- Provided information -
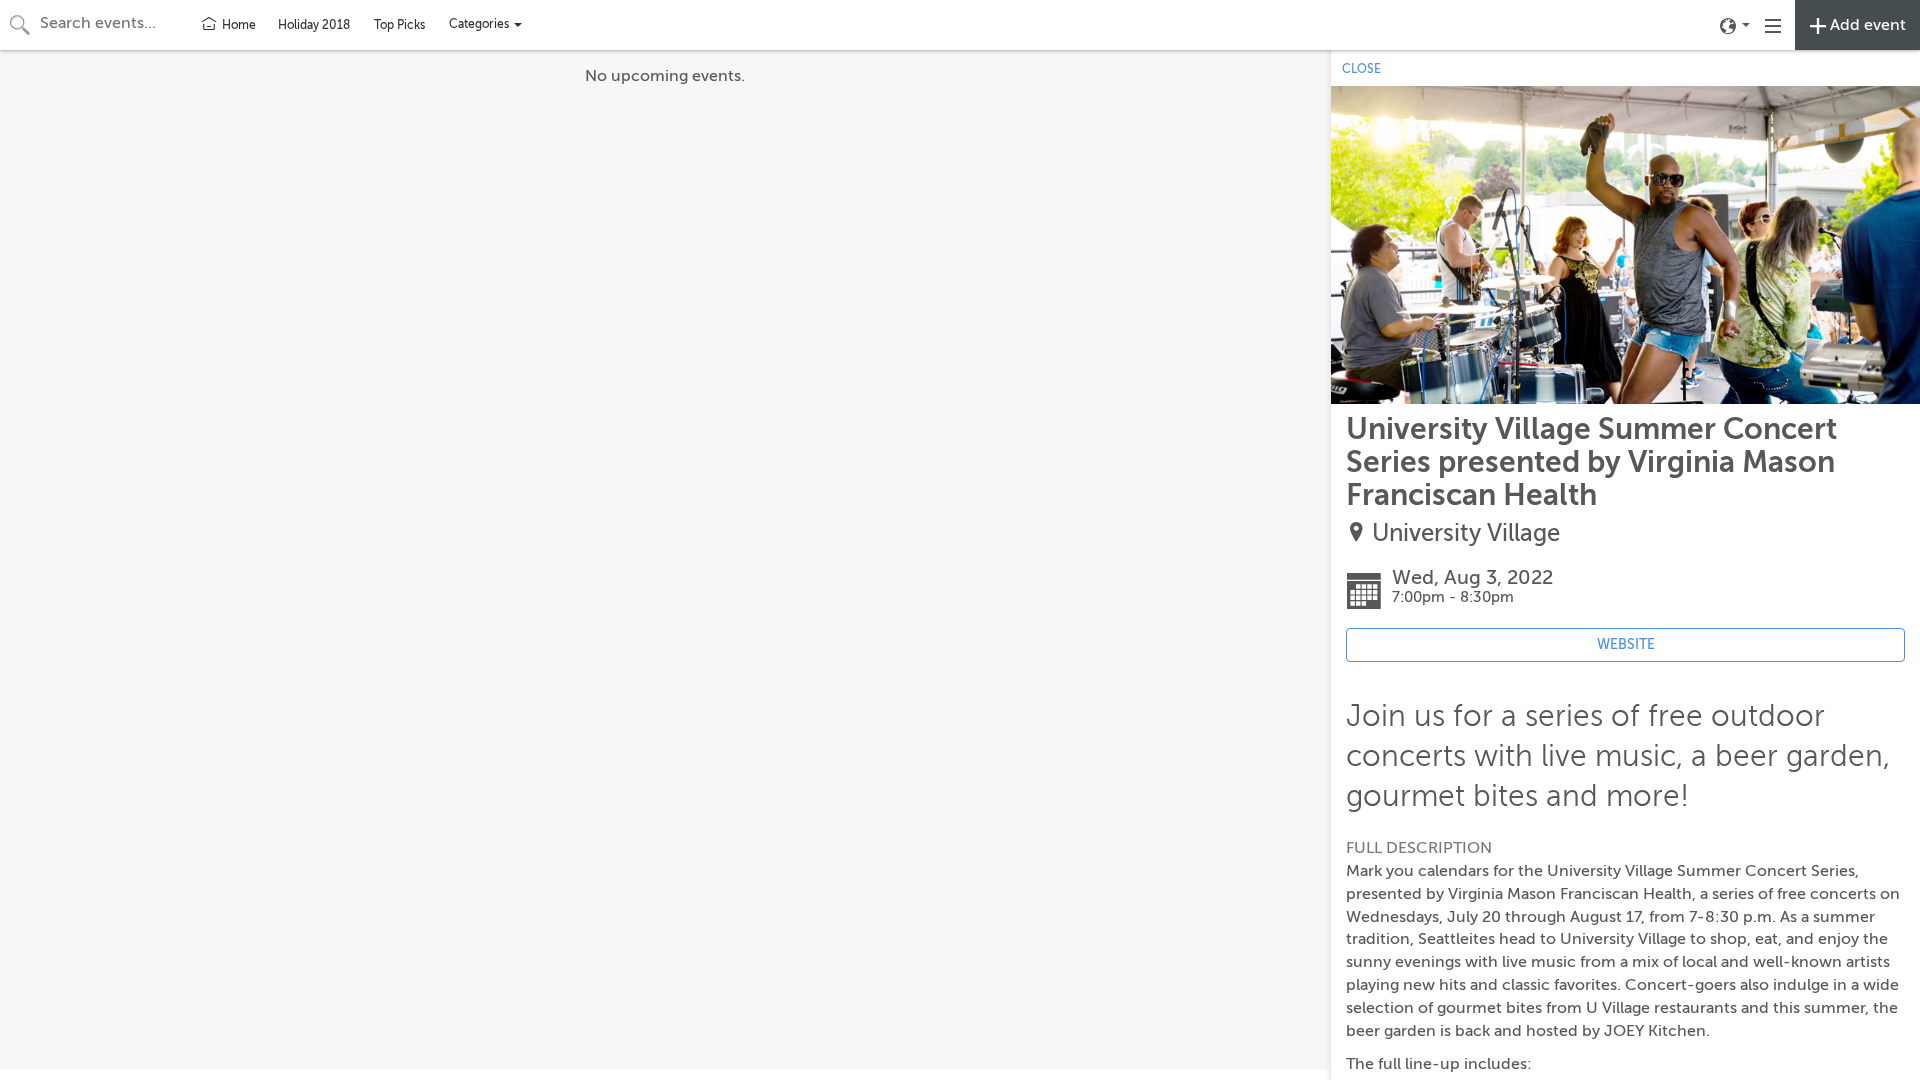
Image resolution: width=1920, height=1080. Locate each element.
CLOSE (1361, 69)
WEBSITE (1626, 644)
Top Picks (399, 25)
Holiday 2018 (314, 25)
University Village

- What to do -
In the copy, include no pictures, but repeat the listing exactly.

- Reply to the exercise -
Image resolution: width=1920, height=1080. Locate each element.
CLOSE (1361, 69)
WEBSITE (1626, 644)
Top Picks (399, 25)
Holiday 2018 (314, 25)
University Village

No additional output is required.